In 2018, the United States Court of Appeals for the Sixth Circuit reviewed the evidence and stated that "no reasonable factfinder would have found him guilty." Following the Sixth Circuit's decision, Keith was allowed to present new evidence to Judge Solomon Oliver Jr. of the United States District Court for the Northern District of Ohio contesting his conviction.

==Post-conviction==
Keith was scheduled to be executed on September 15, 2010, by lethal injection, by a unanimous recommendation of the parole board. On September 2, 2010, Ohio governor Ted Strickland commuted Keith's sentence to life without parole, noting that there were questions about the evidence and a "troubling" failure to investigate other suspects. At the time, Strickland released a statement explaining his decision: It is my view, after a thorough review of the information and evidence available to me at this time, that it is far more likely that Mr. Keith committed these murders than it is likely that he did not. Yet, despite the evidence supporting his guilt and the substantial legal review of Mr.
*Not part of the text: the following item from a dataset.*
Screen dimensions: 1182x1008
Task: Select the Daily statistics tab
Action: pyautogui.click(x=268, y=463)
Keith's conviction, many legitimate questions have been raised regarding the evidence in support of the conviction and the investigation which led to it. Under these circumstances, I cannot allow Mr. Keith to be executed.
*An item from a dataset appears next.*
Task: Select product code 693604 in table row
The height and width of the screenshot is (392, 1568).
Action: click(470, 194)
In 2022, Strickland stated that he wished he had completely commuted Keith's sentence and that he had expressed this to the current governor Mike DeWine.

==Podcast==
In 2017, producer Lori Rothschild Ansaldi heard about Keith's case and began talking with him. Rothschild Ansaldi was initially interested in creating a television show, but thought a podcast might better explain the story. She connected with Kim Kardashian, who expressed support for the commutation of Keith's sentence in July 2019. On October 3, 2022, Kardashian released the first episode of a podcast created with Spotify titled The System: The Case of Kevin Keith, which gained international attention. Following its release, the podcast was ranked number one on the charts. The eight-episode podcast outlines the discrepancies throughout Keith's case. On the podcast, Ohio Supreme Court Justice Michael P. Donnelly agreed to an interview "to demonstrate the need to reform the post conviction process in Ohio for those who claim they are wrongly convicted" and stated that "Kevin Keith's case should concern anyone who is concerned with the integrity of the system." On episode eight of the podcast, Kardashian spoke with former Governor Ted Strickland, who stated that he wished he had fully commuted Keith's sentence in 2010.
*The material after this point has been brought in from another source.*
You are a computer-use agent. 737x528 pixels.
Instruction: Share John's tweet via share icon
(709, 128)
In October 2022, surviving victims Quentin and Quanita Reeves criticized the podcast, claiming that they were never contacted and that they do not care about new evidence. When the podcast premiered, Quentin stated "We saw it with our own eyes. You don’t forget something like that. I don't care what Kim Kardashian says – Kevin did it." Quanita said that Kim Kardashian "did not contact us, not one time. If Kim Kardashian wants to get involved, she should come and meet us face-to-face." The producers of the podcast claim the survivors of the shooting were contacted multiple times but declined to participate in the podcast and asked the production team to stop contacting them. Quanita later stated in November 2022 that she had blocked Rothschild Ansaldi's number a few years prior, which explained the miscommunication about whether they had been contacted.